[Saved entries]
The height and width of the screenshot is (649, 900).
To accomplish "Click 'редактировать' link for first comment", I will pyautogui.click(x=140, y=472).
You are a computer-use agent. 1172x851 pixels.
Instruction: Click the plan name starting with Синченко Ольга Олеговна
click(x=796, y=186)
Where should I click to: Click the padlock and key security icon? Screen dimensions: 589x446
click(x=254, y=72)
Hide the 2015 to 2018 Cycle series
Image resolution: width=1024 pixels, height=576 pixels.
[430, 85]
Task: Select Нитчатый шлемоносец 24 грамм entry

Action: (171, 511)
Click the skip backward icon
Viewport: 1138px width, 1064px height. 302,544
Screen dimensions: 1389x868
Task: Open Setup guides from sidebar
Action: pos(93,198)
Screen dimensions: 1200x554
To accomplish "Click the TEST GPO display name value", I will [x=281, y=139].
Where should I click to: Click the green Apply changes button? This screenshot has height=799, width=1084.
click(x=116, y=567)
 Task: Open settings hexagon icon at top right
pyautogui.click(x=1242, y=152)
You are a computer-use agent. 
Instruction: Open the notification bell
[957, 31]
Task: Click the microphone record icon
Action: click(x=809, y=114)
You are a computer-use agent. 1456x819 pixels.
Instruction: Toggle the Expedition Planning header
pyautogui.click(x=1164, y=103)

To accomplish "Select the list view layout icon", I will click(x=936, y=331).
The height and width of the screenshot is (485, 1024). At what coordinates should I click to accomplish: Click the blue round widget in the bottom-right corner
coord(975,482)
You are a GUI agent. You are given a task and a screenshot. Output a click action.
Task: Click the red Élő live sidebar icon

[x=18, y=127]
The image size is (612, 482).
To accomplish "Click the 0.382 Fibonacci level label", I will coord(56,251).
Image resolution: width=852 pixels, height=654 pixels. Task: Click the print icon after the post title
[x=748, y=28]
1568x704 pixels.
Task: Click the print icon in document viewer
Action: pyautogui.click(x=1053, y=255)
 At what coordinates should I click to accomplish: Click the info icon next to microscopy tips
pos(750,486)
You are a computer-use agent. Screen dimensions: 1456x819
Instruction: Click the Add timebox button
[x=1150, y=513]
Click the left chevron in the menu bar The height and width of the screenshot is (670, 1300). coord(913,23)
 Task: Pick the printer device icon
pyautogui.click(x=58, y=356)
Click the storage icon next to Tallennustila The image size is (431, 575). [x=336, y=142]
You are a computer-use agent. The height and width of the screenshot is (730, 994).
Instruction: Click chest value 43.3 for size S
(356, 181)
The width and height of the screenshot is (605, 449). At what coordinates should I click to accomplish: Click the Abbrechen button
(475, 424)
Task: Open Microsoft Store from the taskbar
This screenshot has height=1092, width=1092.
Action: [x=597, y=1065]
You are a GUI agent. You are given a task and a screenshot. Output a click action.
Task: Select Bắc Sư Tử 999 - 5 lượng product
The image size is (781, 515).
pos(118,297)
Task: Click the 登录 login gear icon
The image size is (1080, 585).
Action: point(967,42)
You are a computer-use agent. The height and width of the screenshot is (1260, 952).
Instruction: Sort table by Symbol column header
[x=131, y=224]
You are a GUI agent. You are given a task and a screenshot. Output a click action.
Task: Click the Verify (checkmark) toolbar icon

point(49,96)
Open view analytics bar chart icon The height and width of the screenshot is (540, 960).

[What to do]: The entries above must be transcribed word for word.

[Output below]:
The height and width of the screenshot is (649, 900).
To accomplish "Click 'редактировать' link for first comment", I will pyautogui.click(x=140, y=472).
You are a computer-use agent. 1172x851 pixels.
Instruction: Click the plan name starting with Синченко Ольга Олеговна
click(x=796, y=186)
Where should I click to: Click the padlock and key security icon? Screen dimensions: 589x446
click(x=254, y=72)
Hide the 2015 to 2018 Cycle series
Image resolution: width=1024 pixels, height=576 pixels.
[430, 85]
Task: Select Нитчатый шлемоносец 24 грамм entry

Action: (171, 511)
Click the skip backward icon
Viewport: 1138px width, 1064px height. 302,544
Screen dimensions: 1389x868
Task: Open Setup guides from sidebar
Action: pos(93,198)
Screen dimensions: 1200x554
To accomplish "Click the TEST GPO display name value", I will [x=281, y=139].
Where should I click to: Click the green Apply changes button? This screenshot has height=799, width=1084.
click(x=116, y=567)
 Task: Open settings hexagon icon at top right
pyautogui.click(x=1242, y=152)
You are a computer-use agent. 
Instruction: Open the notification bell
[957, 31]
Task: Click the microphone record icon
Action: click(x=809, y=114)
You are a computer-use agent. 1456x819 pixels.
Instruction: Toggle the Expedition Planning header
pyautogui.click(x=1164, y=103)

To accomplish "Select the list view layout icon", I will click(x=936, y=331).
The height and width of the screenshot is (485, 1024). At what coordinates should I click to accomplish: Click the blue round widget in the bottom-right corner
coord(975,482)
You are a GUI agent. You are given a task and a screenshot. Output a click action.
Task: Click the red Élő live sidebar icon

[x=18, y=127]
The image size is (612, 482).
To accomplish "Click the 0.382 Fibonacci level label", I will coord(56,251).
Image resolution: width=852 pixels, height=654 pixels. Task: Click the print icon after the post title
[x=748, y=28]
1568x704 pixels.
Task: Click the print icon in document viewer
Action: pyautogui.click(x=1053, y=255)
 At what coordinates should I click to accomplish: Click the info icon next to microscopy tips
pos(750,486)
You are a computer-use agent. Screen dimensions: 1456x819
Instruction: Click the Add timebox button
[x=1150, y=513]
Click the left chevron in the menu bar The height and width of the screenshot is (670, 1300). coord(913,23)
 Task: Pick the printer device icon
pyautogui.click(x=58, y=356)
Click the storage icon next to Tallennustila The image size is (431, 575). [x=336, y=142]
You are a computer-use agent. The height and width of the screenshot is (730, 994).
Instruction: Click chest value 43.3 for size S
(356, 181)
The width and height of the screenshot is (605, 449). At what coordinates should I click to accomplish: Click the Abbrechen button
(475, 424)
Task: Open Microsoft Store from the taskbar
This screenshot has height=1092, width=1092.
Action: [x=597, y=1065]
You are a GUI agent. You are given a task and a screenshot. Output a click action.
Task: Select Bắc Sư Tử 999 - 5 lượng product
The image size is (781, 515).
pos(118,297)
Task: Click the 登录 login gear icon
The image size is (1080, 585).
Action: point(967,42)
You are a computer-use agent. The height and width of the screenshot is (1260, 952).
Instruction: Sort table by Symbol column header
[x=131, y=224]
You are a GUI agent. You are given a task and a screenshot. Output a click action.
Task: Click the Verify (checkmark) toolbar icon

point(49,96)
Open view analytics bar chart icon The height and width of the screenshot is (540, 960).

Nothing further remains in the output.